Девушка уходит. Или только делает вид. Побуждение движения — он сразу улавливает, этот кукольный блестящий лобик… или… или… — явное созвучие.
Нет, все же уходит. Тупичком. Вдоль кирпичных стен. Легкая, в унисон мыслям — еще один парадокс, послуживший срыву в болезни Ван Гога и невостребованности Гогена. Плутовка с горячими ягодицами. Движет, как перемалывает, только жернова почему-то два и ничего не сыплется.
Куда же она?
Пахнет мочой и помойкой. С крыш свисают лохмотья и гнилое железо.
Вертит, как первосортная шлюха. Загляденье. Видать, и ты небезгрешен.
Очень надо! Это не третьесортный видик.
Где же?.. Ах да. Все еще впереди. Оглядывается. Делает авансы.
Задирает и показывает, — некоторые авторы пишут — "кисочку". Пусть будет "кисочка". Какая разница. В натуре совершенно не натурально, архаично, как плесневелый плод с паутиной разросшихся спор. По крайней мере, надо привыкнуть, даже к звукам раздирания. Трусики в облачных кружевах — серьезное предупреждение.
Некоторый стопор. Стоит ли преодолевать? Справа и слева окна Неаполитанского квартала. Неряшливые старухи — совиные глаза.

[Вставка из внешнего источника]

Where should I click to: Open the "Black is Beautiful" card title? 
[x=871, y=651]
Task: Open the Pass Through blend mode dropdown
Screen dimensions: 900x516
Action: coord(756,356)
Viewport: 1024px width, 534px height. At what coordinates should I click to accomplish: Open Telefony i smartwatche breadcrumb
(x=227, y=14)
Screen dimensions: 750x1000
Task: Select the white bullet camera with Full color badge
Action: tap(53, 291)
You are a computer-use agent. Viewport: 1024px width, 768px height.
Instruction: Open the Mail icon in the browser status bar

— Нет, — качает головой Леонт.
Снимает с уха наушник:
— Отчего же?
Язычок обследует губу:
— Сегодня я свободна…
"А завтра, — думает он, — а послезавтра, а через столетие? Не философствуй".
— Очень колоритно, — поясняет он.
— Работа… — отвечает она. — Не хочешь, не надо…
Безразличие — тайна наития. Колено опускается, но пальцы на мгновение задерживаются под юбкой.
— Не щекотно? — спрашивает Леонт и отворачивается.
Сверху летят арбузная корка и банановая кожура — гнить под вечным солнцем.